■ Pixel coordinate grounding data:
Start of Block

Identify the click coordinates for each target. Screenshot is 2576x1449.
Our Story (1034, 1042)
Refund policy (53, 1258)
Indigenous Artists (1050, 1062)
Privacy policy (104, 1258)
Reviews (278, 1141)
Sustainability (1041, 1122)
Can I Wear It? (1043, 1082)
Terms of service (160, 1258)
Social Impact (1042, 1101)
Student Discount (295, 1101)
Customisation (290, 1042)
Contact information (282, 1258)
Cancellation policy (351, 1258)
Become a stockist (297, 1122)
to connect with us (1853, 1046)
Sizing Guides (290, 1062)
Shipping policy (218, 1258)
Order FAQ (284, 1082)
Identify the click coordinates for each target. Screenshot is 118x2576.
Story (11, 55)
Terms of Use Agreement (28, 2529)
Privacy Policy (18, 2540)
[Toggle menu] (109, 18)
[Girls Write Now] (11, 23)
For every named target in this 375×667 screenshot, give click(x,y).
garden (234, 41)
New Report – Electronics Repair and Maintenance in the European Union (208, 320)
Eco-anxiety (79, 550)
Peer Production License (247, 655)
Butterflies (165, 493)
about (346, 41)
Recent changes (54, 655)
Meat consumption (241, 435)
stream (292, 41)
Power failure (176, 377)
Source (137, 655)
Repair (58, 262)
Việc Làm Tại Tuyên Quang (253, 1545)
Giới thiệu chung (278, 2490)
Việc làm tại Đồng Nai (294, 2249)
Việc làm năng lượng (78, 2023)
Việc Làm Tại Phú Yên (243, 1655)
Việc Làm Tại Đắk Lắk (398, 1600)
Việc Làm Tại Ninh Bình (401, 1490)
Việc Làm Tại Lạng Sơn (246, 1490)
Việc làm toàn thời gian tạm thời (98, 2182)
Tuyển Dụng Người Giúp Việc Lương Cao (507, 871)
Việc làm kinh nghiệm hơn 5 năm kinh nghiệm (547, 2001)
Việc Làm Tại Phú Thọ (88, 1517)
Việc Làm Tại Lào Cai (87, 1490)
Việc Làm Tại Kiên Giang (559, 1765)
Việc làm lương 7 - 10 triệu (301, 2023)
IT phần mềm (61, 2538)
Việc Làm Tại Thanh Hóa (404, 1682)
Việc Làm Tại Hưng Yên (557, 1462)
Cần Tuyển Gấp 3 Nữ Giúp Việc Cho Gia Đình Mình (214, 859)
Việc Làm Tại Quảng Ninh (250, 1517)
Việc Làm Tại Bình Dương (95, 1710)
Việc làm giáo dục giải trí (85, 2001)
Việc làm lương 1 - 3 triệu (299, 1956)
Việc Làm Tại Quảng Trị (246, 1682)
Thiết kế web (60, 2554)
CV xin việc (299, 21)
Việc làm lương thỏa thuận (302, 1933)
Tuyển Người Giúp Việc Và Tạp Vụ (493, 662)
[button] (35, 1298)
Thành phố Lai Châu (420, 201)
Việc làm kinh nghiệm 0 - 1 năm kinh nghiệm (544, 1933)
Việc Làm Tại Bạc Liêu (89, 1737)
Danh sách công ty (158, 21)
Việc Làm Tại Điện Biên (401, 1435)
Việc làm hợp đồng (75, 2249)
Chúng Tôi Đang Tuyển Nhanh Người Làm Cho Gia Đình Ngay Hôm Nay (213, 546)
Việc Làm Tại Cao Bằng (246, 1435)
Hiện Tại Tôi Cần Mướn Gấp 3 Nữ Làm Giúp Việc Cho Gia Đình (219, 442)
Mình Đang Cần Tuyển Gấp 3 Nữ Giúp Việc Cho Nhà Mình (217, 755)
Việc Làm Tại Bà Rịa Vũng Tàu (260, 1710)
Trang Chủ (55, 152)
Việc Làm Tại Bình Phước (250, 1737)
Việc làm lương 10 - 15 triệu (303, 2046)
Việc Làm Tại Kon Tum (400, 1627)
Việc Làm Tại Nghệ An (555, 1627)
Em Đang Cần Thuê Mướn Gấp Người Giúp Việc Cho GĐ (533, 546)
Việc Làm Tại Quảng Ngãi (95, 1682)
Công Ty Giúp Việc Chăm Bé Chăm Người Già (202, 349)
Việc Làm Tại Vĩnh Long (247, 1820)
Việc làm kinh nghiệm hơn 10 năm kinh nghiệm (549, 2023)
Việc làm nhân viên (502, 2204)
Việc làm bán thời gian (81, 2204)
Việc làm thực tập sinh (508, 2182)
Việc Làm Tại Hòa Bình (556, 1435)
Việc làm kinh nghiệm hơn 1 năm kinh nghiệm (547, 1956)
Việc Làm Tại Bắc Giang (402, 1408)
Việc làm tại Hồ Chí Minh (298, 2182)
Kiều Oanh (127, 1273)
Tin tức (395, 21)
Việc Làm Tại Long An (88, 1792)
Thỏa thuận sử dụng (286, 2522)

End of Block

■ TASK STATEMENT:
If a line of the records includes the string "nghiê", copy it out.

■ SOLUTION:
Việc làm kinh nghiệm hơn 5 năm kinh nghiệm (547, 2001)
Việc làm kinh nghiệm 0 - 1 năm kinh nghiệm (544, 1933)
Việc làm kinh nghiệm hơn 10 năm kinh nghiệm (549, 2023)
Việc làm kinh nghiệm hơn 1 năm kinh nghiệm (547, 1956)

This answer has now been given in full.